TO DO => The entries are to be repeated in full, without any change.

Dataset items =>
Content starts
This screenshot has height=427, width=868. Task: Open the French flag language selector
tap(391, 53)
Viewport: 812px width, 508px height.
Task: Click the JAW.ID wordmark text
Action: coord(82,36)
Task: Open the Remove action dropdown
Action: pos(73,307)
Content ends
ANSWER FOR THE TASK =>
This screenshot has height=427, width=868. Task: Open the French flag language selector
tap(391, 53)
Viewport: 812px width, 508px height.
Task: Click the JAW.ID wordmark text
Action: coord(82,36)
Task: Open the Remove action dropdown
Action: pos(73,307)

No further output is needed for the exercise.